Aicardi sintió un regocijante vuelco en el corazón.
-Para mí sería un placer, Paris es de mis lugares favoritos en el mundo. Estoy más que agradecido por la oportunidad.
El Director del popular museo asintió gratificado con la aceptación a su propuesta del conmemorado artista y le estrechó la mano:
-Estamos en contacto. Tengo su tarjeta.
-Por supuesto nos comunicamos-, respondió Aicardi, rebosante de alegría.
Su mujer lo congratuló con un gran abrazo y un beso, orgullosa. Siempre lo apoyaba, alentaba y acompañaba en sus encrucijadas, y como casi cincuenta años de casados no es poco, sabía de sobra el logro que significaba para su esposo el que su obra fuera presentada en Paris.
Desde el legendario Puente de Alexander III que atraviesa el Río Sena desde los Champs –Élysées hasta Invalides, Ismael Aicardi contempla la soberanía de la resplandeciente Tour Eiffel, que poco a poco enciende sus luces tras el ocaso.
Recuerda la voz de su madre, que le decía de niño: “Naciste para llegar lejos, naciste para ser un artista” y sabe que donde sea, lo mira orgulloso.
Esa noche, en su amada Paris, en la ciudad de los enamorados colocando candados sobre el Pont des Arts, de artistas bohemios retratando los callejones de Montmartre, de cafecitos compartidos frente a la majestuosa Notre Dame y de turistas maravillados recorriendo Barrio Latino, Ismael Aicardi se siente pleno.
Su sobrina se acerca, le sonríe y lo toma del brazo.

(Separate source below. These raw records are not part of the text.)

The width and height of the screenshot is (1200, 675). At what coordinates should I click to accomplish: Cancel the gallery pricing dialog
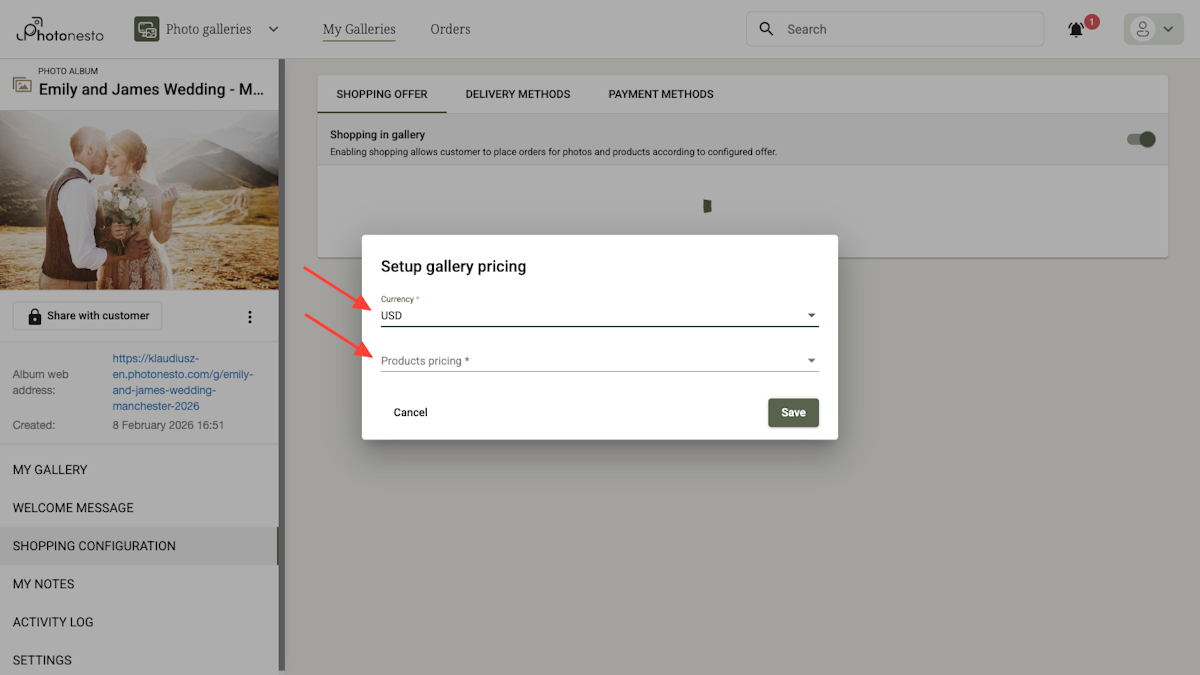410,412
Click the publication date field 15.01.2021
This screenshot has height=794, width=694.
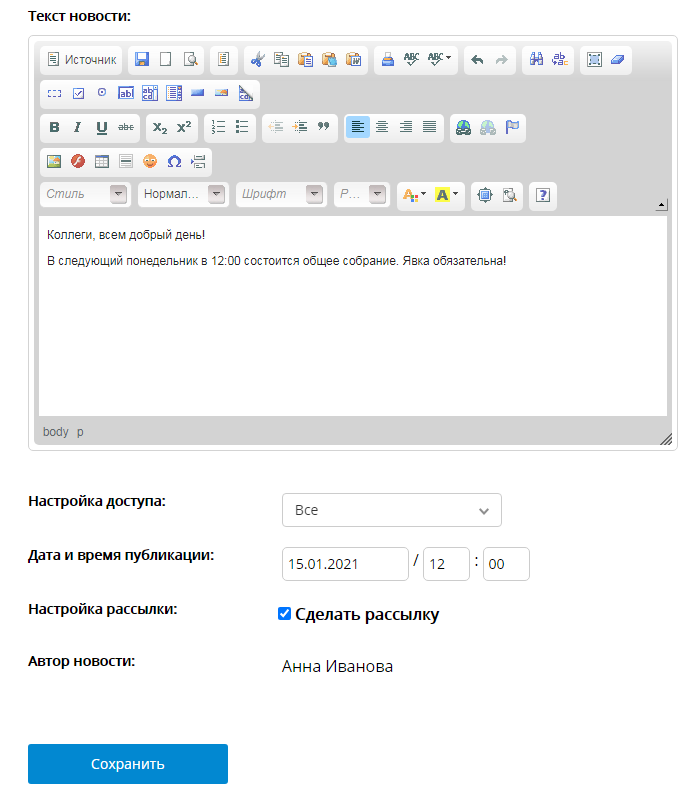click(x=345, y=564)
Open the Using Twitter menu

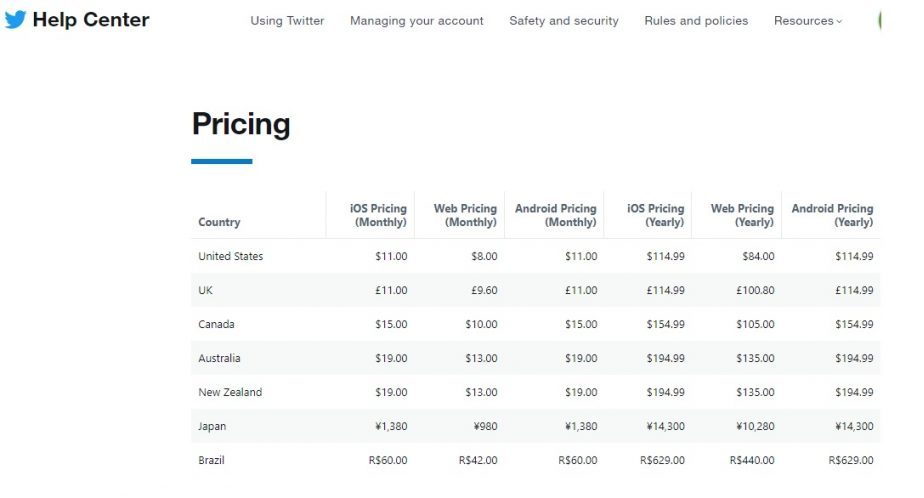click(287, 21)
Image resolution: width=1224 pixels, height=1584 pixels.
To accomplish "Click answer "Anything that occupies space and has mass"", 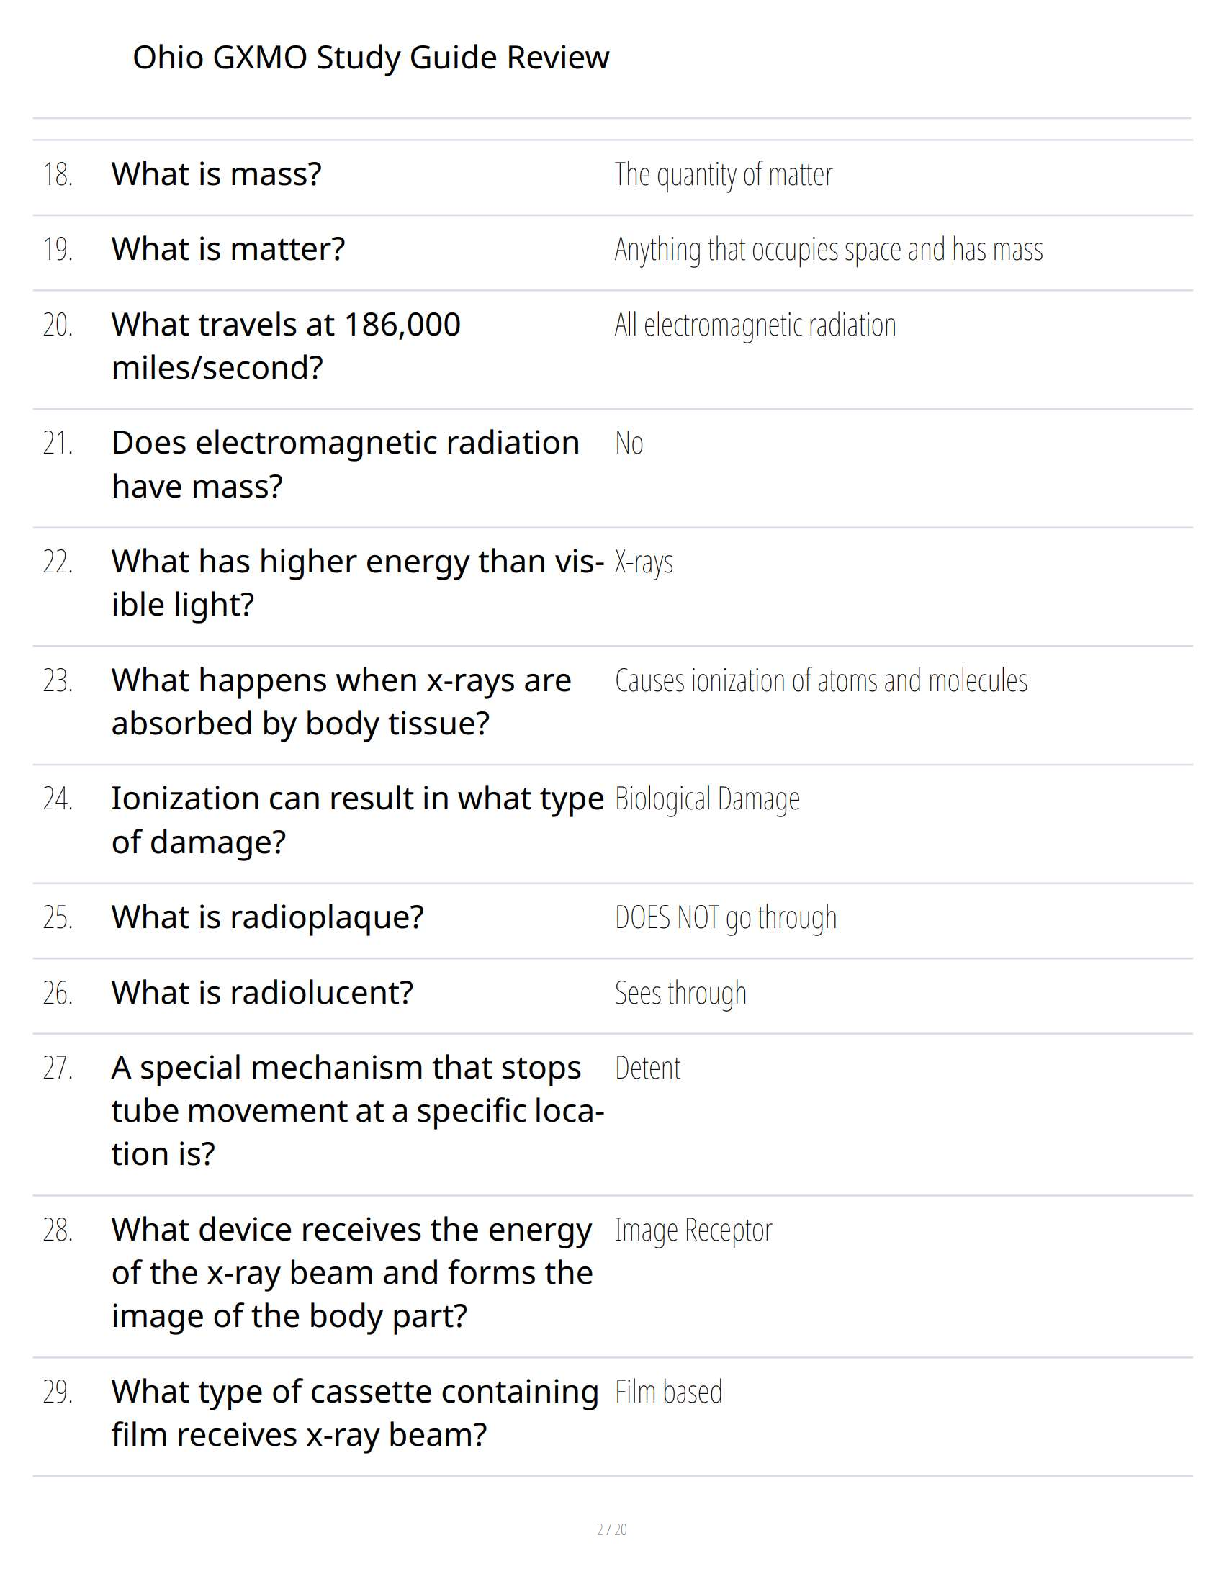I will click(828, 250).

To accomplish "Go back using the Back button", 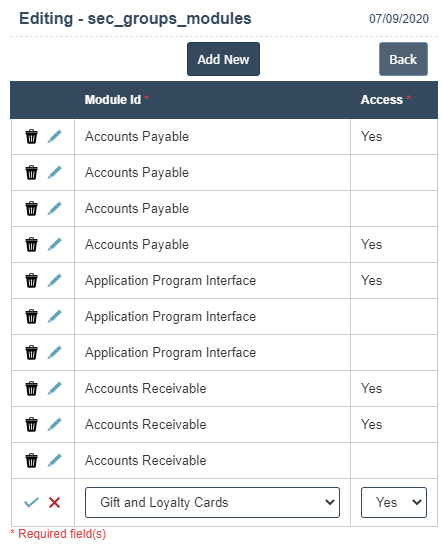I will (x=403, y=59).
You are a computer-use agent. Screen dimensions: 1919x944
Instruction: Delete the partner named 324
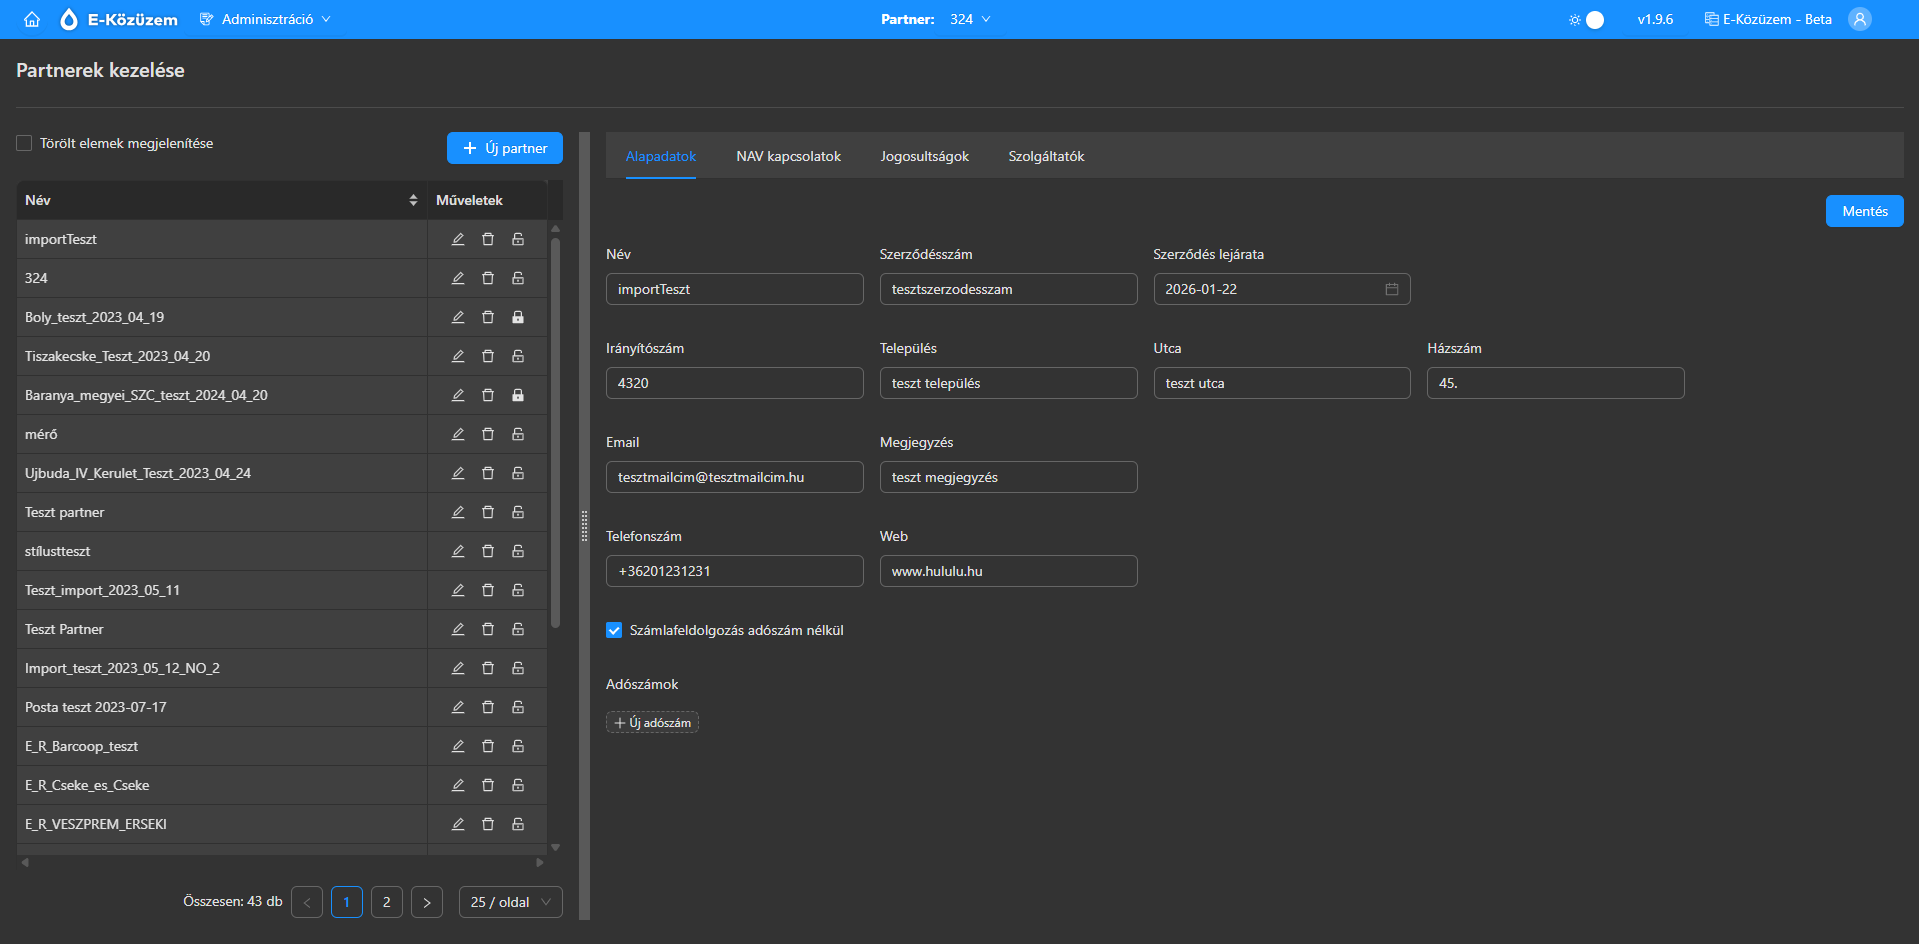488,278
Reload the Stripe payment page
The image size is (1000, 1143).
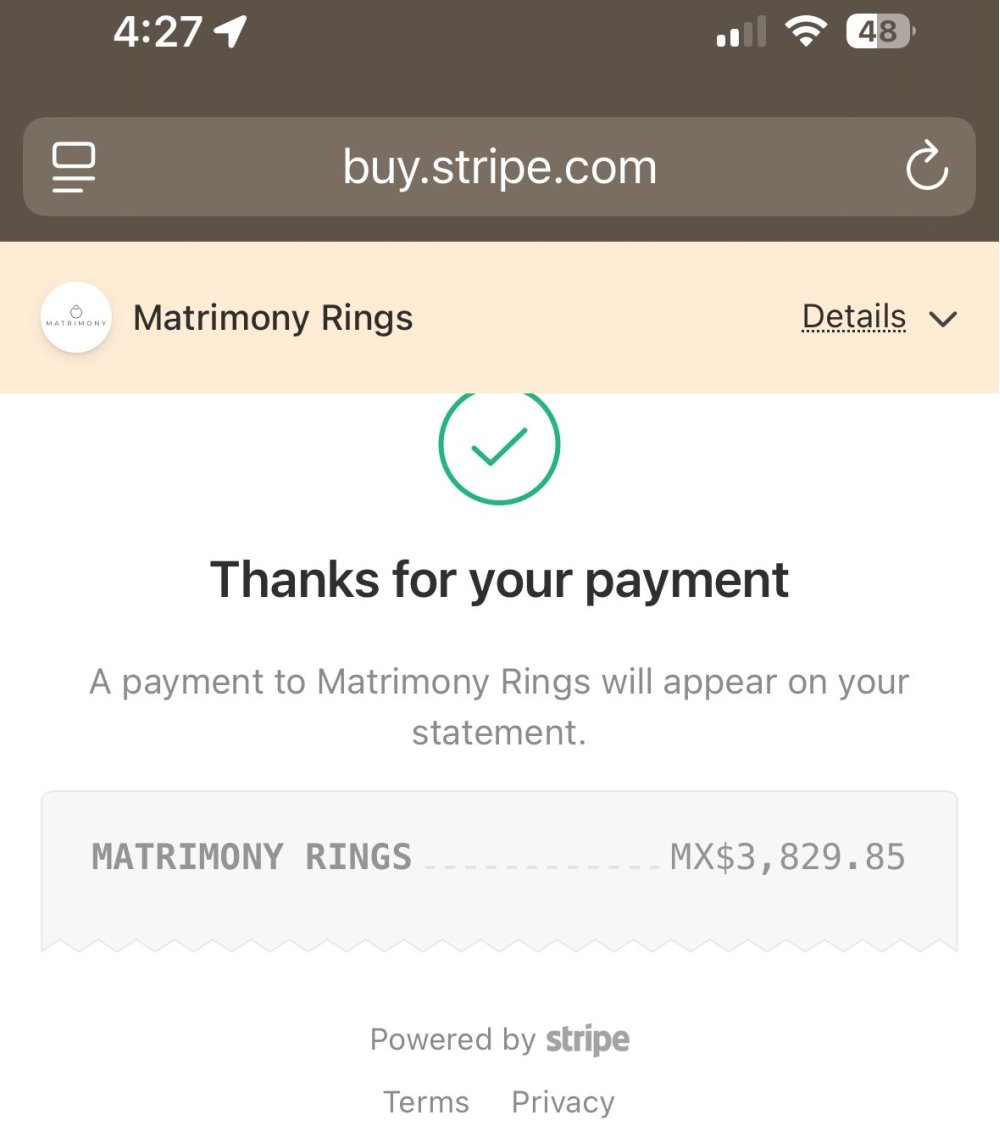[926, 167]
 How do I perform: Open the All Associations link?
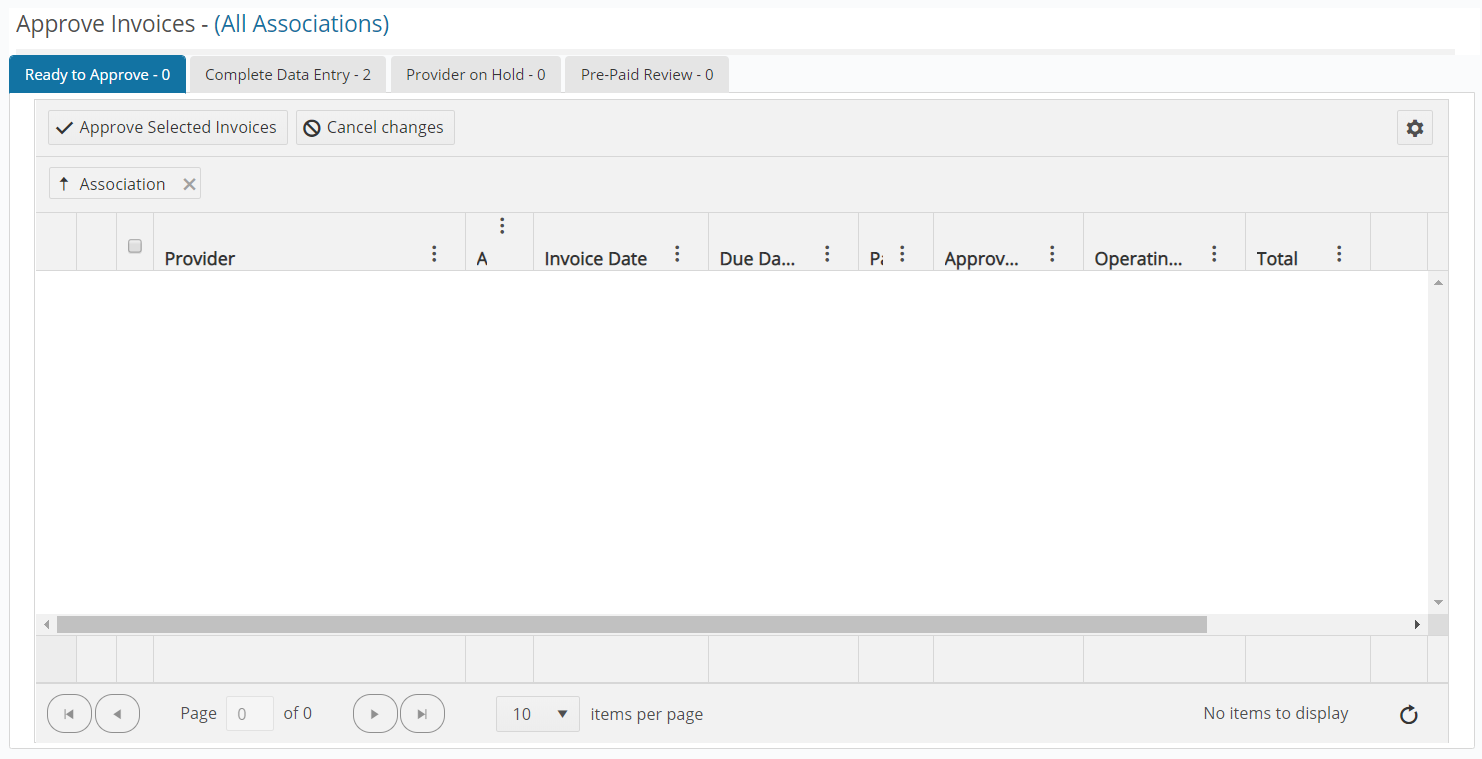click(301, 23)
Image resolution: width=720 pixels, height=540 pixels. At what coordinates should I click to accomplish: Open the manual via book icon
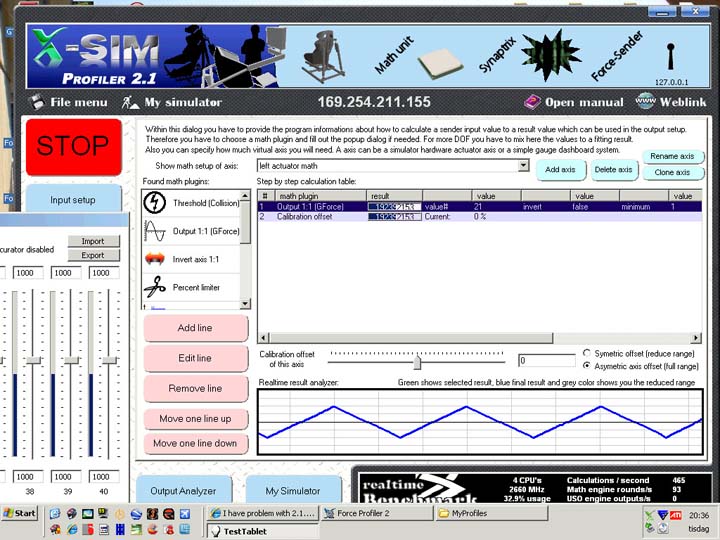(x=532, y=102)
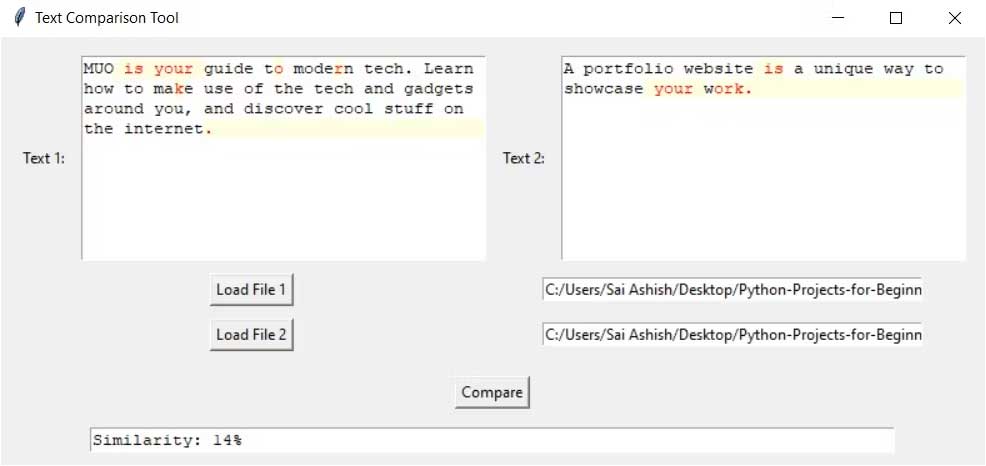The height and width of the screenshot is (466, 986).
Task: Click the Compare button
Action: [491, 393]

-¿Bailamos un tango en Paris?-, le pregunta, entre risas.
Aicardi le devuelve la sonrisa. Su sobrina le ha dado una idea.
-Sí, pero aquí no.
La mujer de Aicardi graba video y toma la foto. El escenario es la Ópera Garnier. Tío y sobrina bailan un tango que ella tararea y él imagina en su cabeza. Quienes caminan apurados alrededor no detienen su paso. Los bailarines pasan casi desapercibidos. No todos reconocen a aquel hombre que sabe bailar sin música, que vive la vida en silencio pero que pinta de colores todo a su paso. Nadie sabe que hoy es el hombre más dichoso del mundo porque su obra viste los escaparates del Carrousel du Louvre, el museo donde la Monalisa de Da Vinci es admirada por los miles y miles de turistas que llegan a Paris para deleitarse.
Pocos lo ven al pasar, bailando loco de alegría, al que vive en una casita pintoresca de la playa, llamada “Tierra Sombra”, su color favorito, el mismo que tiñe las pinturas que hoy cuelgan en la ciudad de la luz. Pocos lo ven pero él… él se siente completo.